Wednesday, January 28, 2009

Investment Banking ------ An overview


Investment Banking refers to financial consultancy and their main revenue generation operates through cash market dealing with securities as well as primary market dealing with bonds. In fact, they provide legal advisory services for mergers and acquisitions. According to SEC (FINRA) regulations such an advisor (individual or a financial institution ) should be a licensed broker or an authorized dealer.

First world countries primarily the G7 nations having strong economic platform, banking sector had never delineated investment banking as a separate domain. Strategic financial advisor and services often include trading of derivatives (futures and options), equities and commodity market trading. Their financial planning services included mergers and acquisitions of institutional houses and thus acted as a perfect third-party consultant.

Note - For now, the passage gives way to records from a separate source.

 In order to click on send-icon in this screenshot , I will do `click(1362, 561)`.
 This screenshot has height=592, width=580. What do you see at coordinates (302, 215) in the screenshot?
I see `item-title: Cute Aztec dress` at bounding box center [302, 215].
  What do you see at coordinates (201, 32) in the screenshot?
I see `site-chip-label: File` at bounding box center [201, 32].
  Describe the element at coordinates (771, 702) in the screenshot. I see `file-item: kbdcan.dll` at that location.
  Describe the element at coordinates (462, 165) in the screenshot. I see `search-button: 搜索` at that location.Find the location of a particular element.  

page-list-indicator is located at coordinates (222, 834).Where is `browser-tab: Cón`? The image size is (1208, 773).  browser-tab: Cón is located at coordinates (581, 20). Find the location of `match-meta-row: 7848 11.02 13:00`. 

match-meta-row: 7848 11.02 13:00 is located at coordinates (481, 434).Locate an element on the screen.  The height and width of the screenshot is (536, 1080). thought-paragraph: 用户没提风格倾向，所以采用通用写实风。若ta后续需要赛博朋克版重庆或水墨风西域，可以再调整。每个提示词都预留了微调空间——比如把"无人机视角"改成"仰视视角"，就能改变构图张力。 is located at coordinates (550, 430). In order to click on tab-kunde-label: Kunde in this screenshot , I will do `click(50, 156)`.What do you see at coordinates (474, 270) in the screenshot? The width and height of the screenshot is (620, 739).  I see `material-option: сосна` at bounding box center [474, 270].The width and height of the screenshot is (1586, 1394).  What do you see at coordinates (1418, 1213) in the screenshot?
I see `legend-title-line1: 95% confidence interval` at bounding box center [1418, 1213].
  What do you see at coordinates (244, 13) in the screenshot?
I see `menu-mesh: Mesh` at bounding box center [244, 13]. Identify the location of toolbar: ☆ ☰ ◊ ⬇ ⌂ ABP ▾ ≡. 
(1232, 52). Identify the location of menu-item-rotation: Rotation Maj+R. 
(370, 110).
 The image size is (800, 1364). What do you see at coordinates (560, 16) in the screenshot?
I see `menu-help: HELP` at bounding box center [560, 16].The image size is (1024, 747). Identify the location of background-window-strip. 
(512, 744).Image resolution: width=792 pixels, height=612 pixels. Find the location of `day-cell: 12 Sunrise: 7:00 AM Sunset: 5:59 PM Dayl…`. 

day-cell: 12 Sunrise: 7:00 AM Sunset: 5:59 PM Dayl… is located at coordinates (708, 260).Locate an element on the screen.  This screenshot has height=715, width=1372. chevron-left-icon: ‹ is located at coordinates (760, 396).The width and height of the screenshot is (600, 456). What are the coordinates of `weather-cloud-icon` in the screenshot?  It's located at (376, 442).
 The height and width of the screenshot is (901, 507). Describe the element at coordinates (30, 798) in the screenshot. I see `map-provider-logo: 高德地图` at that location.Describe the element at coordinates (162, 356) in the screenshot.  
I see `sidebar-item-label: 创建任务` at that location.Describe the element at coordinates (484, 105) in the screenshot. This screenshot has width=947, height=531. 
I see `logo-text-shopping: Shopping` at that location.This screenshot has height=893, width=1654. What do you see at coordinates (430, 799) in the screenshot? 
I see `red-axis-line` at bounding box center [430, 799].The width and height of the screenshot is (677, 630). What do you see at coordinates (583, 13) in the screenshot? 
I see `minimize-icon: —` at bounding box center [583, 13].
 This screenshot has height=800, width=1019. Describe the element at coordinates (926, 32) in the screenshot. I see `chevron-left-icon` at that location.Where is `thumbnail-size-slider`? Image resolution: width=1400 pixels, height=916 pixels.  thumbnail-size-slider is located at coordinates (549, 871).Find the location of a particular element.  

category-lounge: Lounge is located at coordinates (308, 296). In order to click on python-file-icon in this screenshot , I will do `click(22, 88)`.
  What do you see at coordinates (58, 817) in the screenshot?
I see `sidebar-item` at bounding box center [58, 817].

Their revenue generation has always been bilateral. Research, promotion, marketing dominated largely in securities and cash market trading. On the other hand, dealing with various funds, which categorically include pension funds, hedge funds, mutual funds, insurances of various categories by utilizing their retail database, which actually generated their revenue from their respective clients through the “buy side”.

The last two of the” bulge bracket” firms that existed on Wall Street were Morgan Stanley and Goldman Sachs. However, on the 22nd of September,2008 they responded to the U.S financial crisis by electing to convert into traditional banking institutions. There are banks that are “universal” rather than specifically being bulge market investment banks as they accept deposits. These are Citigroup, Deutsche Bank, UBS AG , JP Morgan Chase , Credit Suisse , HSBC and Barclays.